Data records:
*-*-*

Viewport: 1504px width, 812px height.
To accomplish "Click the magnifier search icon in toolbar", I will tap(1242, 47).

*-*-*

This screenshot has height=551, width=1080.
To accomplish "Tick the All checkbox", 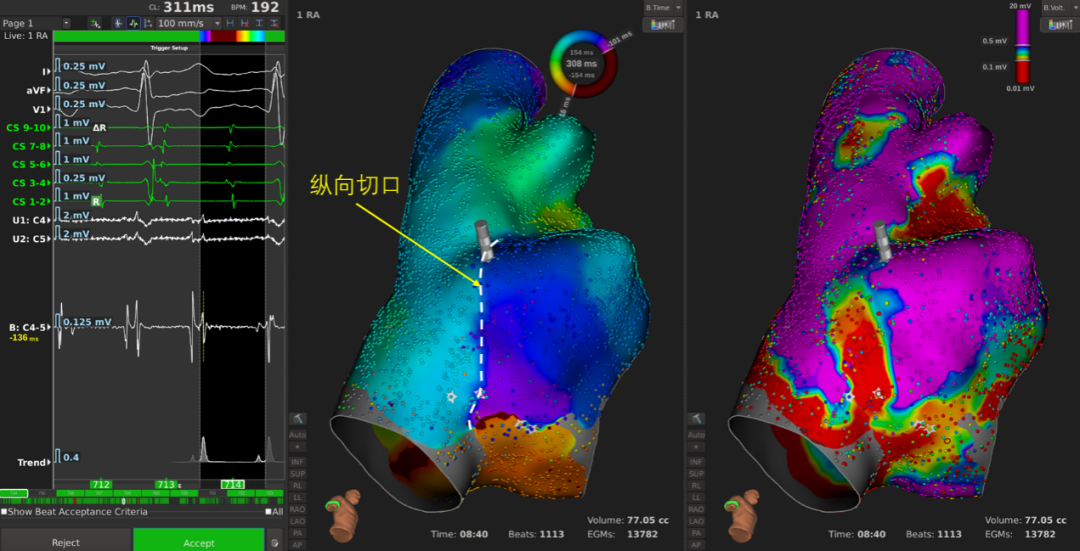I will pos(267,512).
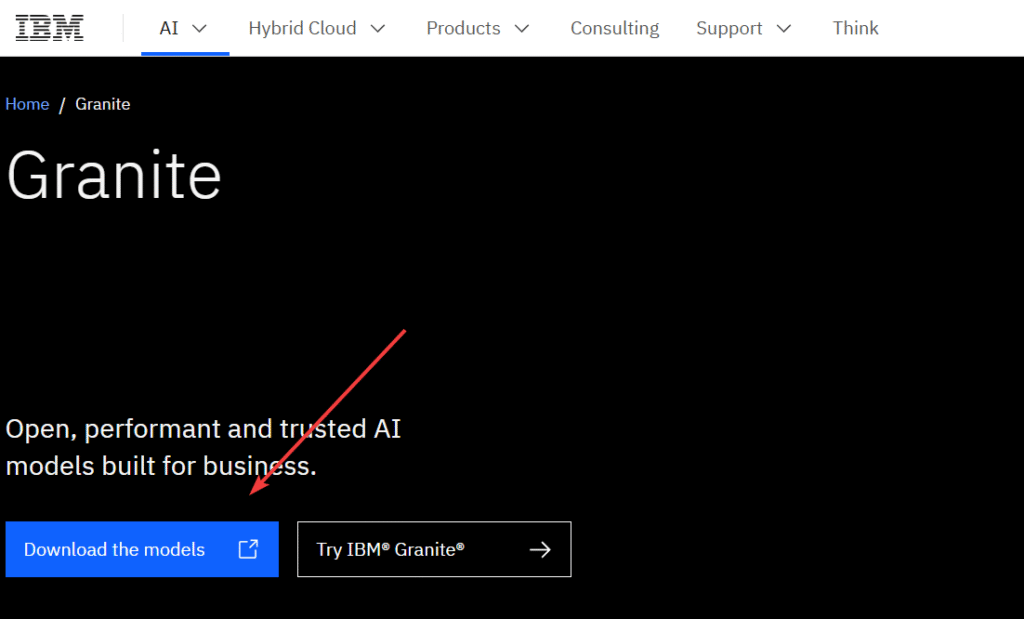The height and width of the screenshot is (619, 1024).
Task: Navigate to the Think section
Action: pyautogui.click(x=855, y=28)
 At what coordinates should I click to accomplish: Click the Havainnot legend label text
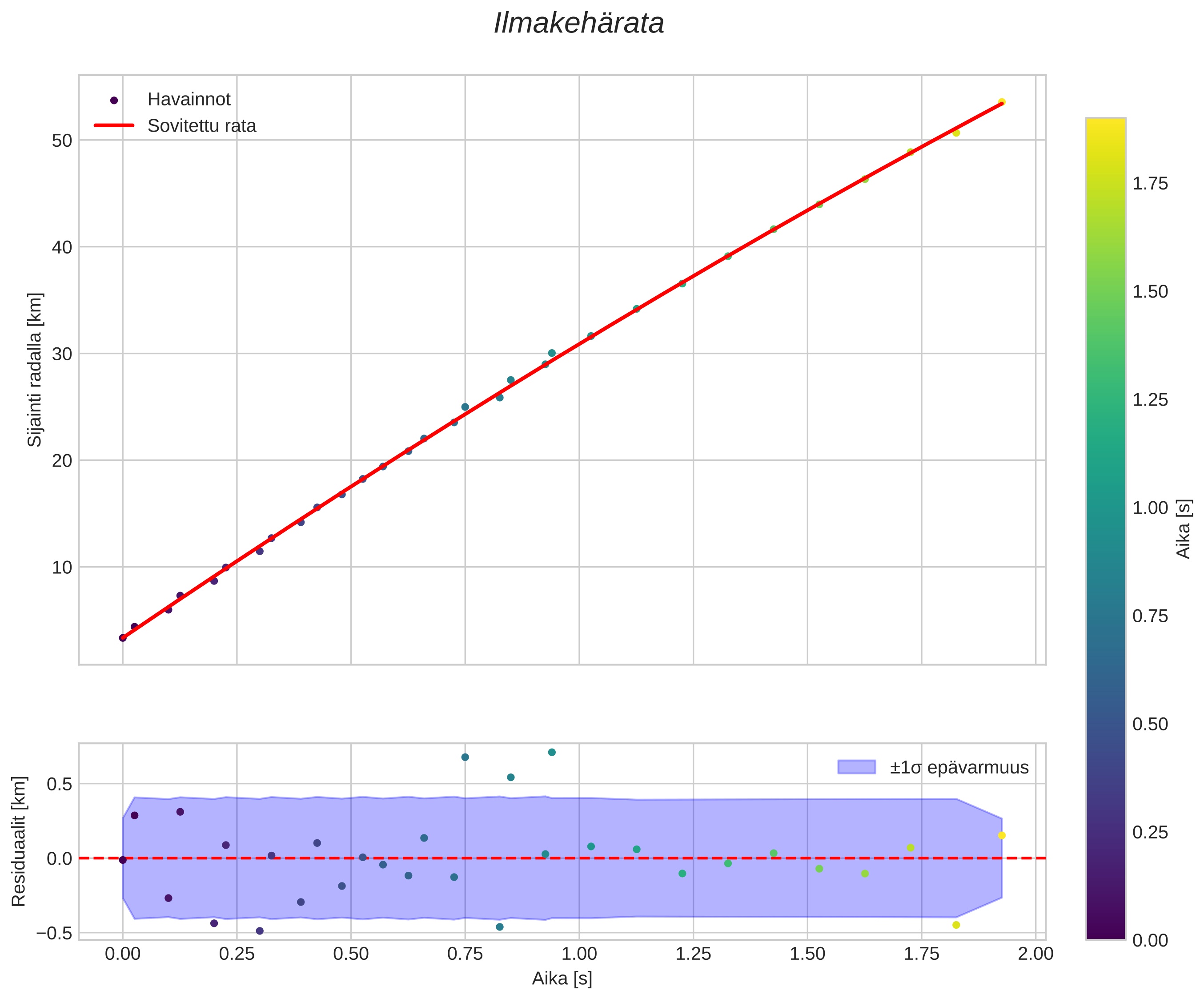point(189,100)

*-*-*

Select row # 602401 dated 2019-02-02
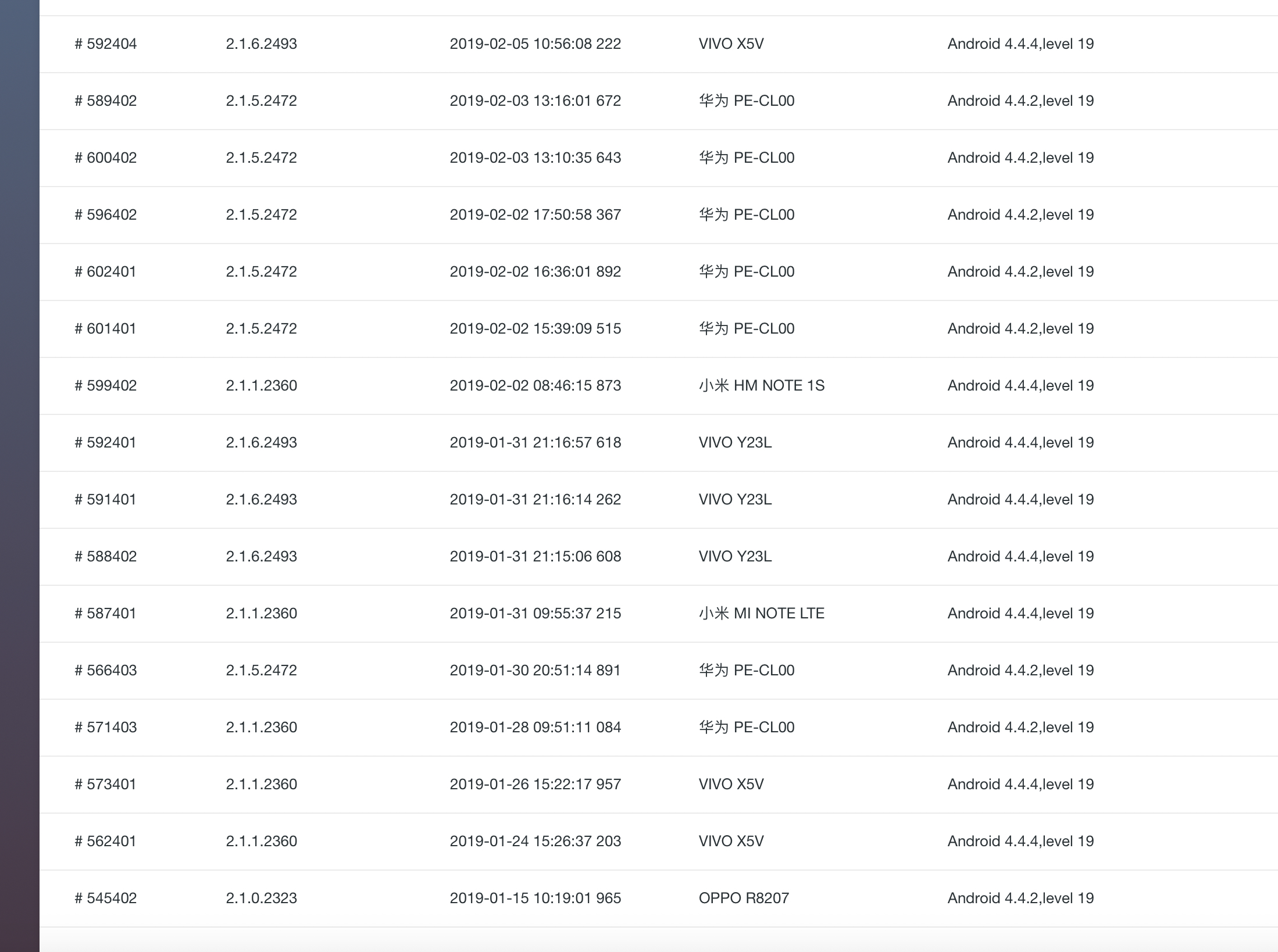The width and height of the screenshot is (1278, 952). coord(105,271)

*-*-*

Given exercise:
Please reproduce the stretch from the line containing "Viewport: 1504px width, 812px height." through the line containing "will tap(1242, 47).", switching "magnifier" to "magnifying glass" and leaving everything else unchanged.

Final result:
Viewport: 1504px width, 812px height.
To accomplish "Click the magnifying glass search icon in toolbar", I will tap(1242, 47).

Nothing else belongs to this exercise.